Matt Waldman’s RSP Boiler Room examines a receiver whose draft stock is a whisper but his game is at maximum volume.
The sleeper is dead.
That’s what social media says. Considering that a woman on a plane can tweet ignorant and assinine statements prior to takeoff and find herself unemployed and the subject of worldwide shame and ridicule before she disembarks is a testament to the power of the medium.
Even so, the sleeper isn’t dead; he’s just harder to find.
Yes, Many of you have probably already heard of the receiver I’ll be sharing in today’s post and some of you who have will probably be underwhelmed. Of course, there are people online who are eager to turn every point into a contest.
(While I like when you’re impressed, it’s a lot more of a fringe benefit than it is a mission.)
I’m neither naive nor egotistical enough to think that none of you have this receiver on your draftnik/fantasy radar. However, the fact that I’m on Twitter with a large network of media and fans and I’ve yet to see anyone I know mention his name is rare.
I thought I’d be talking about this guy no later than September because this 6’3″, 220-pounder’s rebounding is so preternatural that his skill rips the ball from the term ‘My-Ball Mentality’ and leaves him crying like a stunned five-year-old in a sandbox bereft of his favorite toy.
I presumed he’d be the trendy small-school prospect of this draft. A season-ending shoulder injury during the second week of September killed that notion. So did the demise of Draft Breakdown.
It didn’t help that this two-time All-American with late and strong hands — his nickname could be ‘not so fast my friend’ if it weren’t for the fact that ole Mascot Head on ESPN has an unwritten trademark on the term — was an All-American in the FCS.
These are all reasons why there is barely a whisper about Northern Arizona’s Emmanuel Butler. Big, strong, smart, and quick, Butler’s game has been the source of roaring stadiums in both the FCS and FBS.

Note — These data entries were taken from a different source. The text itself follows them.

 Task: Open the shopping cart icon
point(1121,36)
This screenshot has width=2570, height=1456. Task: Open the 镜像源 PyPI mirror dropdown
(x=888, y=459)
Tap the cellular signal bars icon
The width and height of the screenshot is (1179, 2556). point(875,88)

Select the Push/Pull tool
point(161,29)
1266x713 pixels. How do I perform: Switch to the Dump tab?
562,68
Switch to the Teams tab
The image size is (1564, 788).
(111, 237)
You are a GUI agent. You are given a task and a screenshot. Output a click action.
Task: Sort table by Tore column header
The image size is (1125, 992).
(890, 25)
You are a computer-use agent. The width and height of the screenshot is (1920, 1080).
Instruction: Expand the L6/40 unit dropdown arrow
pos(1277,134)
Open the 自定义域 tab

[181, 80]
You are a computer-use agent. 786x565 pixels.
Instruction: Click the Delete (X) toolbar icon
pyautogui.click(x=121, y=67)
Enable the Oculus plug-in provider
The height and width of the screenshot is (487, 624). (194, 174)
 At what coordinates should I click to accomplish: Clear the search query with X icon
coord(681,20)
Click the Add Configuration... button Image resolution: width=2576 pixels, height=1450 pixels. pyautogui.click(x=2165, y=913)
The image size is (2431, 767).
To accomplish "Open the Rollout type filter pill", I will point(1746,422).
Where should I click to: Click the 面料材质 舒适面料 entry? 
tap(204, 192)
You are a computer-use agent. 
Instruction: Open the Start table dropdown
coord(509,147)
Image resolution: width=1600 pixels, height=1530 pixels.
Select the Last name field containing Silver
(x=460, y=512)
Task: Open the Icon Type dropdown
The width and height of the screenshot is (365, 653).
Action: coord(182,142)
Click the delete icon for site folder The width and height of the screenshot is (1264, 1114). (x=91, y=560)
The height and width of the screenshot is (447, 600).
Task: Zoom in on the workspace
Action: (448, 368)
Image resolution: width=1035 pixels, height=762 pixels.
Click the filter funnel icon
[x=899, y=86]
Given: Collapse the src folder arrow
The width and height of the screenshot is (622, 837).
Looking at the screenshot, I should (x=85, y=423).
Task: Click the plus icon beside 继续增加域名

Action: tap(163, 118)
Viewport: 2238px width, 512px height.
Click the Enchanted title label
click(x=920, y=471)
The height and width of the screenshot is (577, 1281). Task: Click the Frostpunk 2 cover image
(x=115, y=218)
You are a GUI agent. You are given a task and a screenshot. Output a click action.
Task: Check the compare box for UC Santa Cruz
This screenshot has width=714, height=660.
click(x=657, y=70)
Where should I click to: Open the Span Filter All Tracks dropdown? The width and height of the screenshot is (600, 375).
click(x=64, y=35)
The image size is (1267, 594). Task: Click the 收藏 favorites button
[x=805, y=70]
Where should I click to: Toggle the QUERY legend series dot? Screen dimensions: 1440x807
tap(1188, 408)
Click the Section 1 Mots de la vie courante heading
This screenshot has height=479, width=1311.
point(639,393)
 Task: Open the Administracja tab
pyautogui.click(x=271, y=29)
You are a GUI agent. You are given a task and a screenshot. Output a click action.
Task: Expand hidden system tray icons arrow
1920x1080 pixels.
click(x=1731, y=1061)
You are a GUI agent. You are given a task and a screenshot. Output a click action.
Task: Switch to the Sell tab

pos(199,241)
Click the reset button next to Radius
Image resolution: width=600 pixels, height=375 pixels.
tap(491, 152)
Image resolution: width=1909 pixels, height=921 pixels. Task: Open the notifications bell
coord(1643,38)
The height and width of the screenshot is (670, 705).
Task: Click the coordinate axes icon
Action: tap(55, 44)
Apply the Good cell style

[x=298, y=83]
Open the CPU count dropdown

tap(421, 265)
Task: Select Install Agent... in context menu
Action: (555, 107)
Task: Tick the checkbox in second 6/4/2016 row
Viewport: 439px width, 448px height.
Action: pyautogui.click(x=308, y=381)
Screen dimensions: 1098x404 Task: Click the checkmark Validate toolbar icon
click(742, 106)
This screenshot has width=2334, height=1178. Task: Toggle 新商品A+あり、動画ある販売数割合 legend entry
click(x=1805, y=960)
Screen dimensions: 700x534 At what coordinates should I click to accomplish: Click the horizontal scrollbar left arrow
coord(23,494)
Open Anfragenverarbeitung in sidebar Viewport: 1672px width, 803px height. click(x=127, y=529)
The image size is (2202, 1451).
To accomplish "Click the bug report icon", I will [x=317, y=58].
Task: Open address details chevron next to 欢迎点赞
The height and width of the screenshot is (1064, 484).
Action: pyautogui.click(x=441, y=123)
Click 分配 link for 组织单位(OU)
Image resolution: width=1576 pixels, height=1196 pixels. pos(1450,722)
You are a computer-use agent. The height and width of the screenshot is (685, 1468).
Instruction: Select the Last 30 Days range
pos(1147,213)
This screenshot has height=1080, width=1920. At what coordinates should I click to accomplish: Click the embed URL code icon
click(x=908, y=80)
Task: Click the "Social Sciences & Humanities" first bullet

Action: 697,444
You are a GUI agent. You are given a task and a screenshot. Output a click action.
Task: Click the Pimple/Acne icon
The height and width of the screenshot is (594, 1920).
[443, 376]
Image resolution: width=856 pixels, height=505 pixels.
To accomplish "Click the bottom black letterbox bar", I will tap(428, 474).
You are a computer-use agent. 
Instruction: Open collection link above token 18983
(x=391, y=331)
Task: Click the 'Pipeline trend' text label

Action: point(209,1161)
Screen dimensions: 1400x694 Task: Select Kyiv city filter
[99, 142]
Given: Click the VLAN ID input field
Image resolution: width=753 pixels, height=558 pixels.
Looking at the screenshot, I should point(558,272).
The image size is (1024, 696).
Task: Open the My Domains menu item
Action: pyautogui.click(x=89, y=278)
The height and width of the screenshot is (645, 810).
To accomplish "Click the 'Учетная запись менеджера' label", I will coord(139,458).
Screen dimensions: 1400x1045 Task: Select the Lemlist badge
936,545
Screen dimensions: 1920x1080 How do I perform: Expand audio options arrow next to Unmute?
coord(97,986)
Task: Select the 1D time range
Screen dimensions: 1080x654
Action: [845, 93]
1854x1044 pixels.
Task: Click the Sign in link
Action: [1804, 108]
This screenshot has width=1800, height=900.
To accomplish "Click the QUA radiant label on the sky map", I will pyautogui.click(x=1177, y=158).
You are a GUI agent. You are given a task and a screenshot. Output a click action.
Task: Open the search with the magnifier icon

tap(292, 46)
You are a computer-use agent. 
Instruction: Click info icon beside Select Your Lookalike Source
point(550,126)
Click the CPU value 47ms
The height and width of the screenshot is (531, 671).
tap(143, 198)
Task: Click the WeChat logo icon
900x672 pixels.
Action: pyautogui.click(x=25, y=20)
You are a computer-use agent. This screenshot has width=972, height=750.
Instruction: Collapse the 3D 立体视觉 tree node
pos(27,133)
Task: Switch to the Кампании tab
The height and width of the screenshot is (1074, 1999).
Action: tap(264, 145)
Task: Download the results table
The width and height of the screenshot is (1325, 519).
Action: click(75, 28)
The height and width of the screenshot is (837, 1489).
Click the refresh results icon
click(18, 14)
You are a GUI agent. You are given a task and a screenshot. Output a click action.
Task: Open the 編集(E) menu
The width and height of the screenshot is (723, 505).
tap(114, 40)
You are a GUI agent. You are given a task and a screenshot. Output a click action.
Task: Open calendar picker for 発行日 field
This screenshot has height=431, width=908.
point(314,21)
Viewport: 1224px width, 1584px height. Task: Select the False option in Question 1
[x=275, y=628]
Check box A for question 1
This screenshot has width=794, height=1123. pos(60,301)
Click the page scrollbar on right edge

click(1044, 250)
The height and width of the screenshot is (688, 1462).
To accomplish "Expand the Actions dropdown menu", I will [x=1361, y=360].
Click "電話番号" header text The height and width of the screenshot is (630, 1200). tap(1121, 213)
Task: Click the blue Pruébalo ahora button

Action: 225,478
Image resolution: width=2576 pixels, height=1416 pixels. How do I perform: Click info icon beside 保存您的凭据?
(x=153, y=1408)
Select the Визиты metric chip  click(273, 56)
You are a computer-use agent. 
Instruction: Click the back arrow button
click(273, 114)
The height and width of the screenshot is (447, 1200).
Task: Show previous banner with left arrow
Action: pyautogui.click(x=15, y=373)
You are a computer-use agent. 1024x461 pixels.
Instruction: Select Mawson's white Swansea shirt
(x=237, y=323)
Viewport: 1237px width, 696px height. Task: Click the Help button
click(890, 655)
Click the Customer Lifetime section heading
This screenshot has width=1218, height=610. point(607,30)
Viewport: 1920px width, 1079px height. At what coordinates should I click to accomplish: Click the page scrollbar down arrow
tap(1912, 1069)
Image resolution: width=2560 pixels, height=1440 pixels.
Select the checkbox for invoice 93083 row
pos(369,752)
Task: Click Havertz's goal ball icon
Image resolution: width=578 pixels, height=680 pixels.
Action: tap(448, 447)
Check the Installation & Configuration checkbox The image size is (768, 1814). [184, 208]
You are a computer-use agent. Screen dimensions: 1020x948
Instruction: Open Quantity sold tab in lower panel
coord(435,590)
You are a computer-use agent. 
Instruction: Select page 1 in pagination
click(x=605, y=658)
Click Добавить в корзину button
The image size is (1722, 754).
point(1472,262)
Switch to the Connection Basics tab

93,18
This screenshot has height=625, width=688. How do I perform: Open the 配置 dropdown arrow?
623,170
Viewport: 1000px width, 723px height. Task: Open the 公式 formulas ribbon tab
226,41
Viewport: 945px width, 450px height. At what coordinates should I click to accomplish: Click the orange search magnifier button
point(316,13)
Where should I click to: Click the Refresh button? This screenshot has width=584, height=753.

Butler owns the perimeter and the red zone and he displays short-area quickness and lateral agility after the catch. After you see the video below, you’ll get an idea why his game impresses me.
There are reasons I could be dead-wrong about Butler. If I’ve overstated his explosiveness and we find that his deep speed is lacking, Butler could wind up little more than a terrific college player who earned big moments against top competition. My exposures to Butler’s film has been lower than the average receiver prospect.
Not so long ago, I was excited about Henderson State’s Darius Davis. His 15 minutes with the San Francisco 49ers ended 14 minutes early.
We all have our misses.
It doesn’t deter my excitement about Butler even if its likely that his college resume renders him an undrafted free agent that will have to scrap for minimal reps in a training camp on a depth chart filled with veterans and draft picks — players who will earn 3-5 times the opportunities to prove their worth and earn more benefit of the doubt when they make mistakes.
I wish I could find more Northern Arizona tape from 2015 and 2016. If you have some that you’d like to share, hit me up.
P.S. – Butler will be returning to NAU in 2018.